> WHAT YOU ARE ASKED TO DO
Count the lines in the records below that contain the string "blue", treating uppercase and lowercase as different. Reply with the number alone.

> ENTRIES SUPPLIED
--------

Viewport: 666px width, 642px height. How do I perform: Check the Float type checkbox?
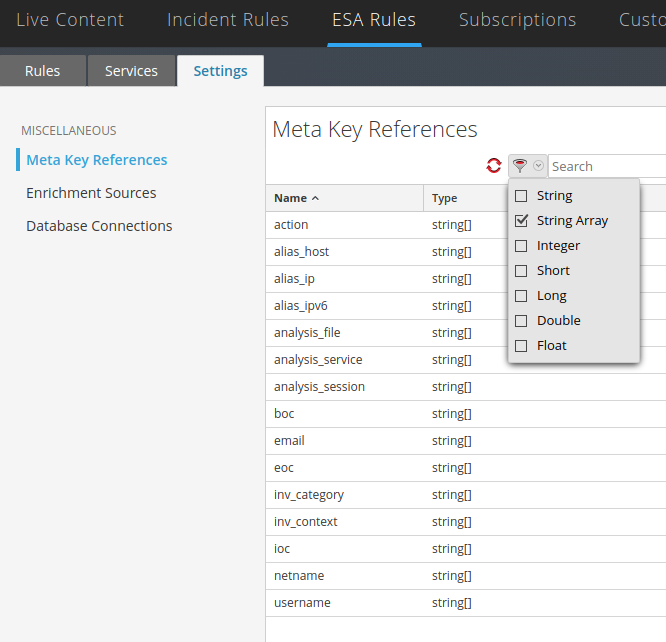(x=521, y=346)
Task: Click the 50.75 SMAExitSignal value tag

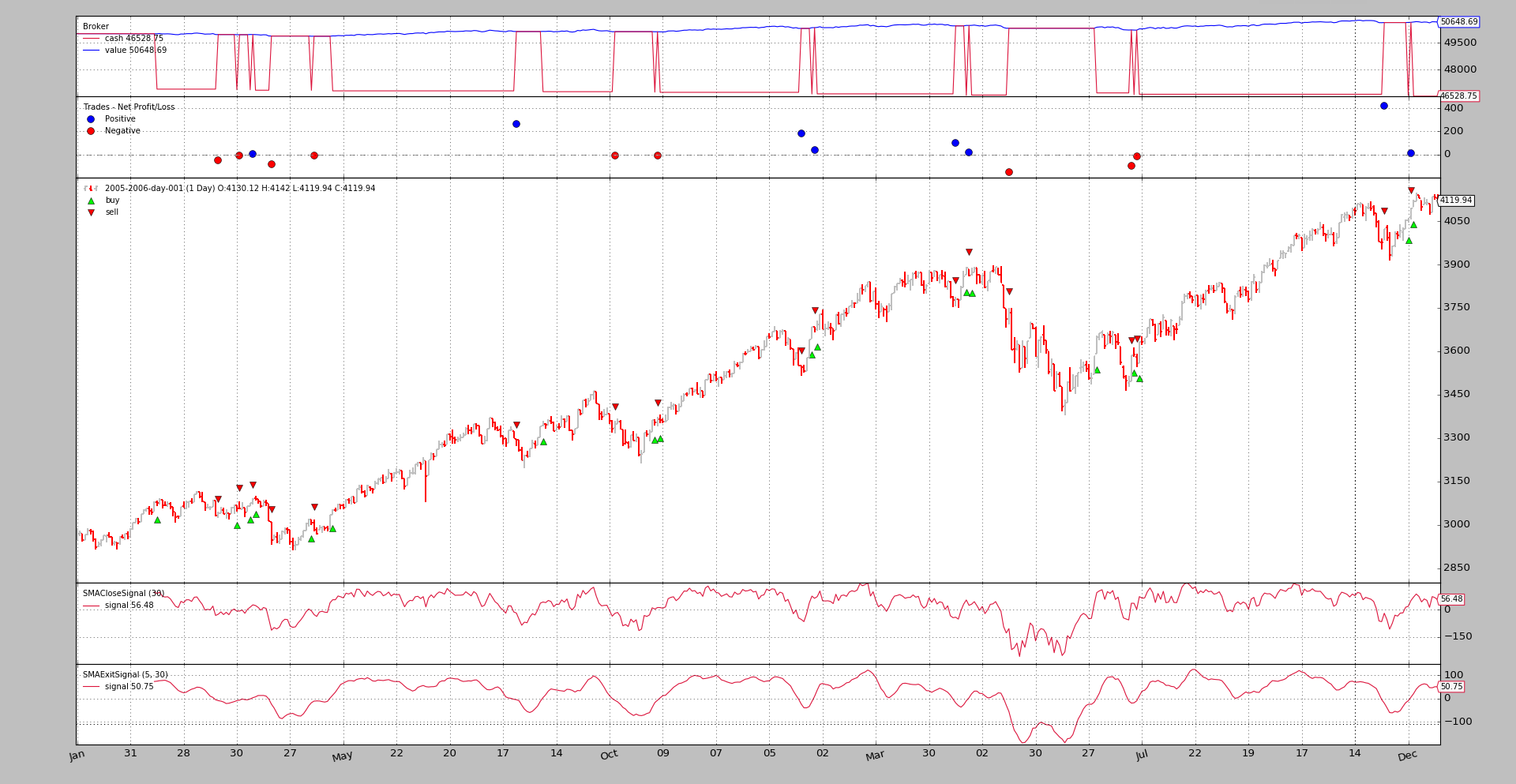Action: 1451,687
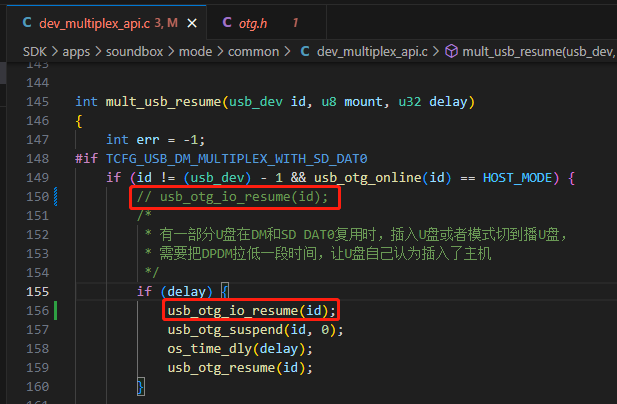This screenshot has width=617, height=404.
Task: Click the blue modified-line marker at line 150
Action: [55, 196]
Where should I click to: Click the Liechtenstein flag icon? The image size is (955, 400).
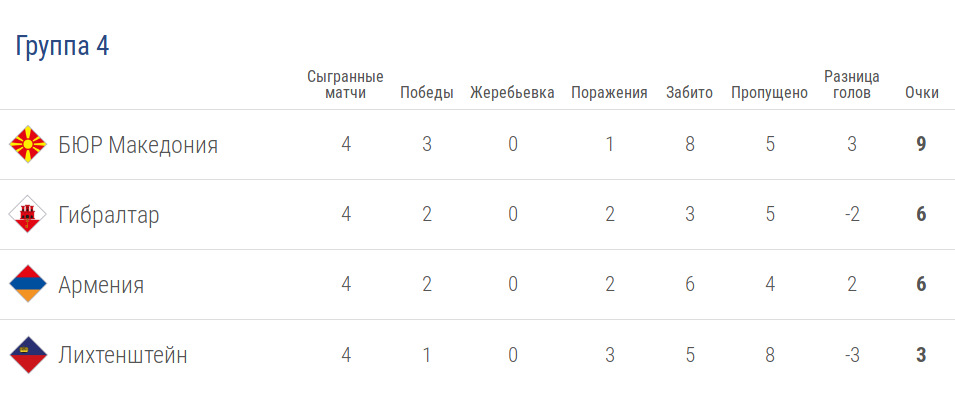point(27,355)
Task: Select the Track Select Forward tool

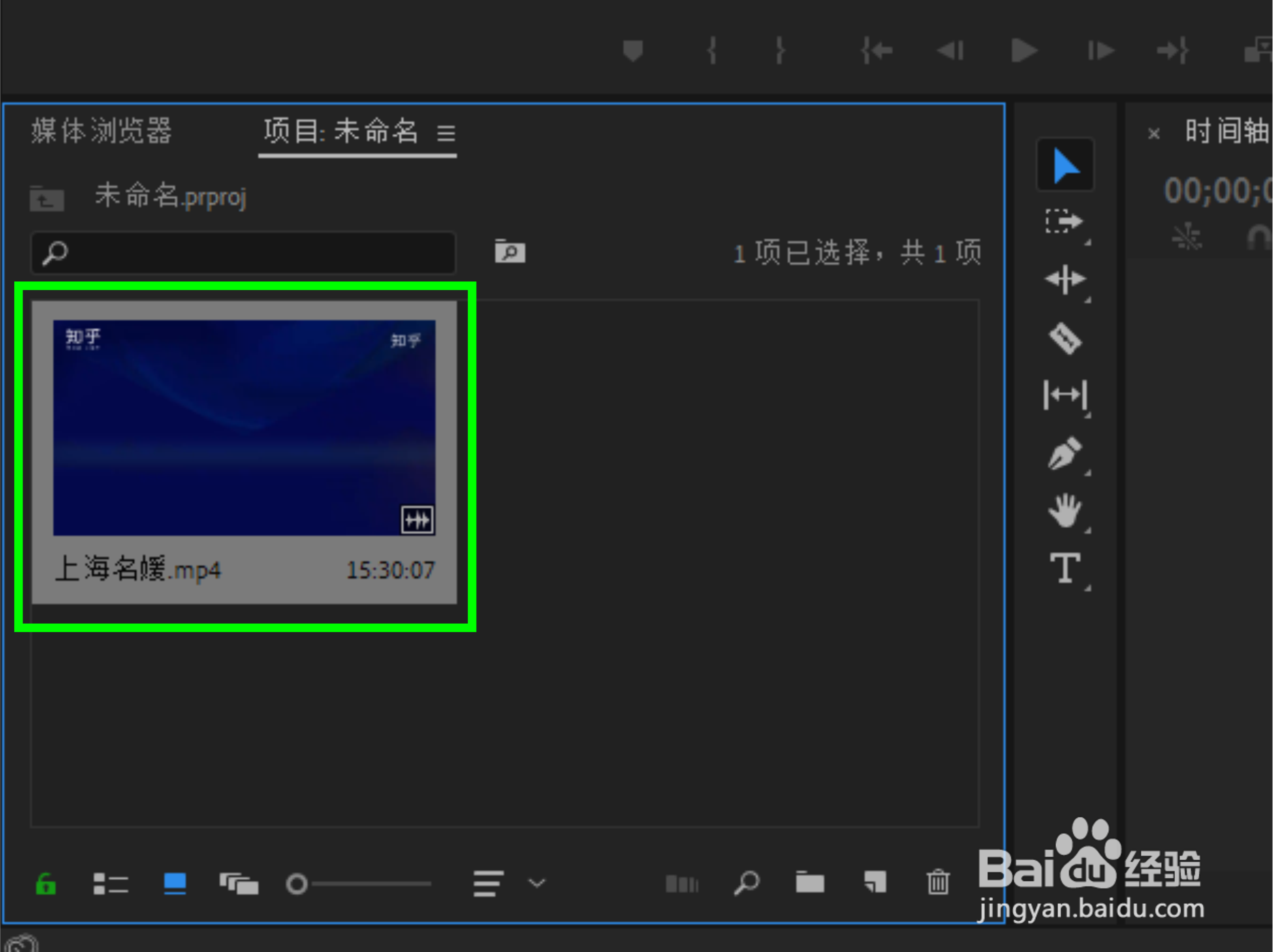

--------

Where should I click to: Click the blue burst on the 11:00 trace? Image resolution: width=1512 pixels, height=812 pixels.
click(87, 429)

--------

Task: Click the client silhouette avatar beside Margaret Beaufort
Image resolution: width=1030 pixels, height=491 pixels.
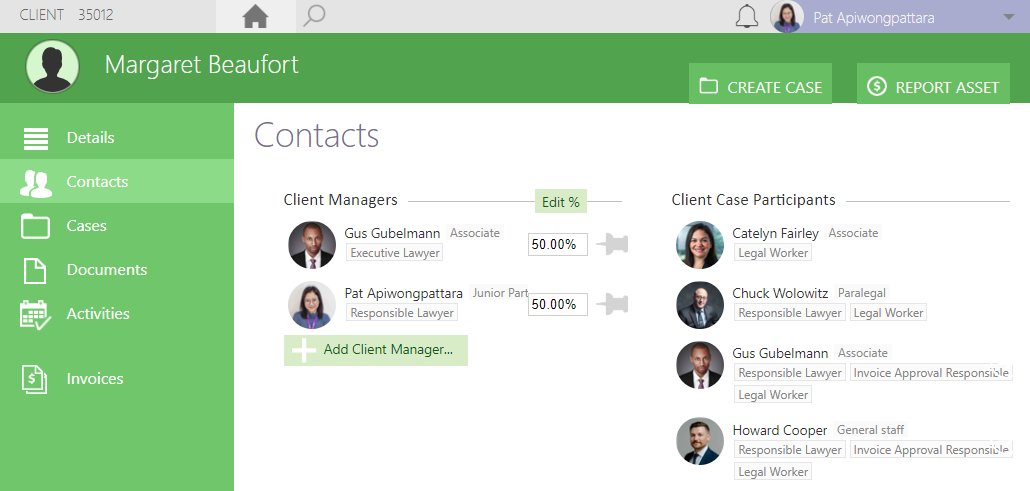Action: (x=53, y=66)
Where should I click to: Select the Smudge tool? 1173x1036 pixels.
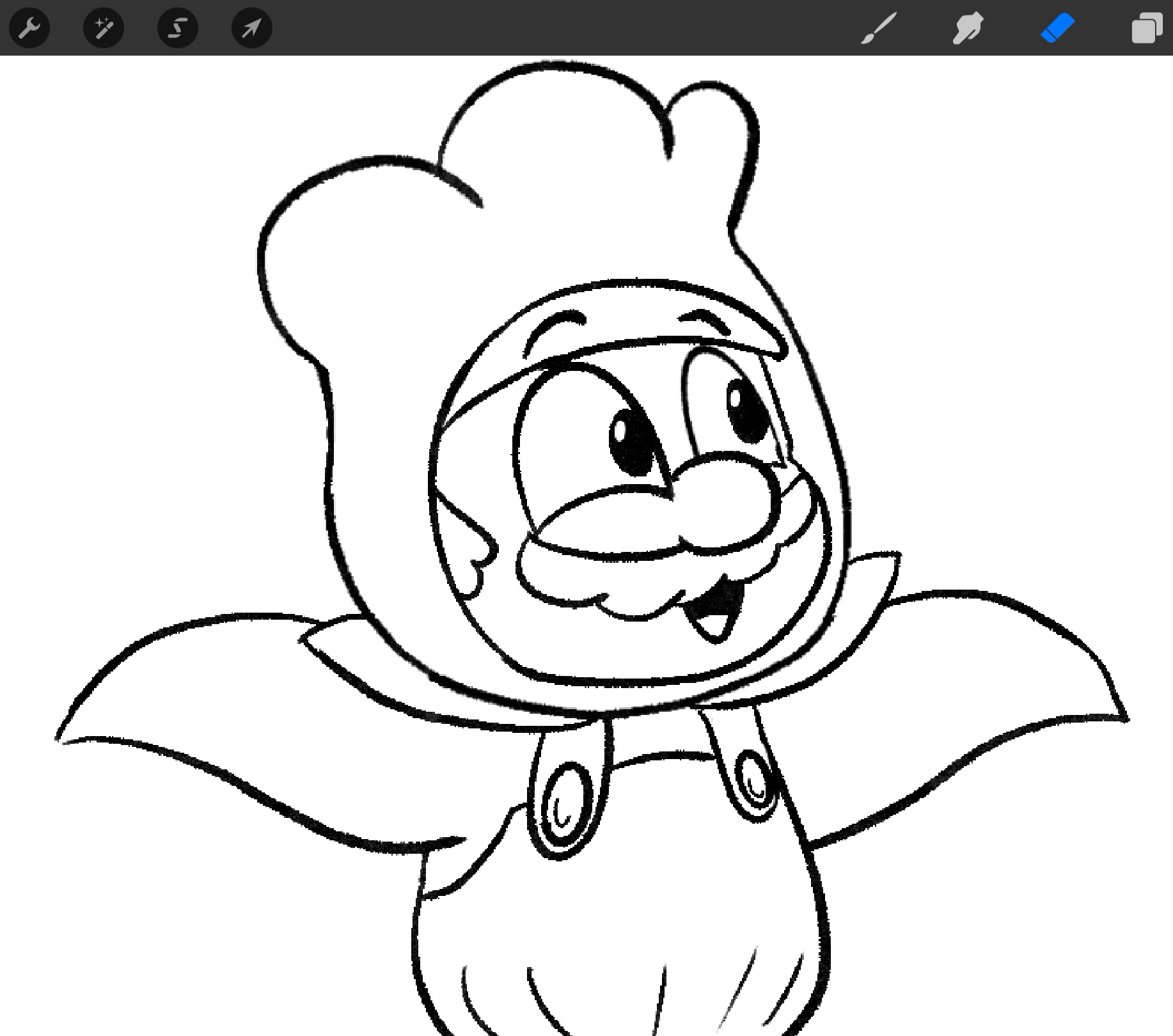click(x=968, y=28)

--------

> EXERCISE RESPONSE
2